Adafruit customer and composer, Elise Reitze, enhanced her percussion piece “The Sound Collectors” with a NeoPixel light display manipulated by musicians gloves. video via EliseReitze

…a freelance composer from Western Australia and earlier this year was commissioned to write a new piece of music for ‘The Sound Collectors’, a percussion duo. Percussion is already such an amazing visual experience and I wanted to enhance this concept in my piece. My partner, Aharon Cunta is an electrical engineer and is always showing me the amazing products on the adafruit website. When I saw your Neopixels I came up with an idea to visually represent movement in music through a dynamic lighting display. Working with Aharon Cunta we developed gloves with accelerometers that wirelessly communicated with a series of microcontrollers, the master controller being the Arduino Due. The acceleromaters worn on the hands of each players measured 6 degrees of motion that were read and sent wirelessly over 150 times a second to the Due. With some clever math and programming the Due was then able to read and process this information and control 480 Neopixels (8x1m strips of your 60 RGB Neopixels), individually and dynamically in a live performance resulting in a intricate lighting display that responded to each players’ every move.

The music I composed with the visual aspect being the main focus – I wanted the performers to almost be seen as though they were not only playing instruments, but playing lights. As I am also a Percussionist by training I began developing the piece with a focus on movement. In the video you will see 3 main sections of movement that correspond with the music – the introduction focuses on slow atmospheric sound and movement, using a 2 octave set of chromatically tuned Gongs.

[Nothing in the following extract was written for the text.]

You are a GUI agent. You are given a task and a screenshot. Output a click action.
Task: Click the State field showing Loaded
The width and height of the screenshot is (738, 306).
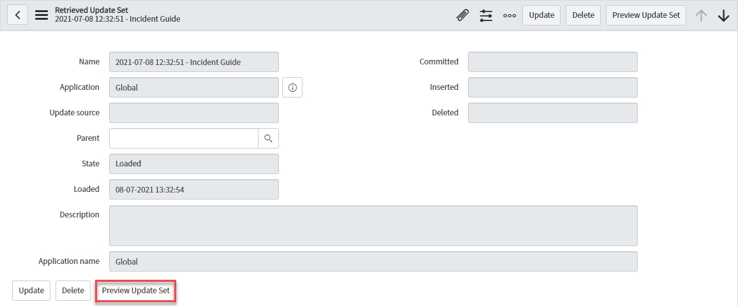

The middle of the piece focuses on intricate rhythms on Vibraphones and how groupings of beats can be visually seen (this section does not translate on the video as well but there are 4 pixels for each hand of each players showing the different groupings of rhythm as the right and left hands move up and down the 1m strip as their hands also move up and down in the live performance). The ending of the piece uses the amazing sound of bowed cymbal harmonics and how the movement of bowing a cymbal can be interestingly transferred to a visual representation of lights. My piece then allows the audience to enjoy the sound of Kalimbas in darkness – listening to music in darkness is something we rarely encounter in a performances and believe this to be a beautiful experience. The performance seen in the video of my piece ‘motion(duelight);’ at the Perth Institute of Contemporary Arts was completely live and dynamic meaning that if it were to be played again and the players moved slightly differently the lights would also be displayed slightly differently.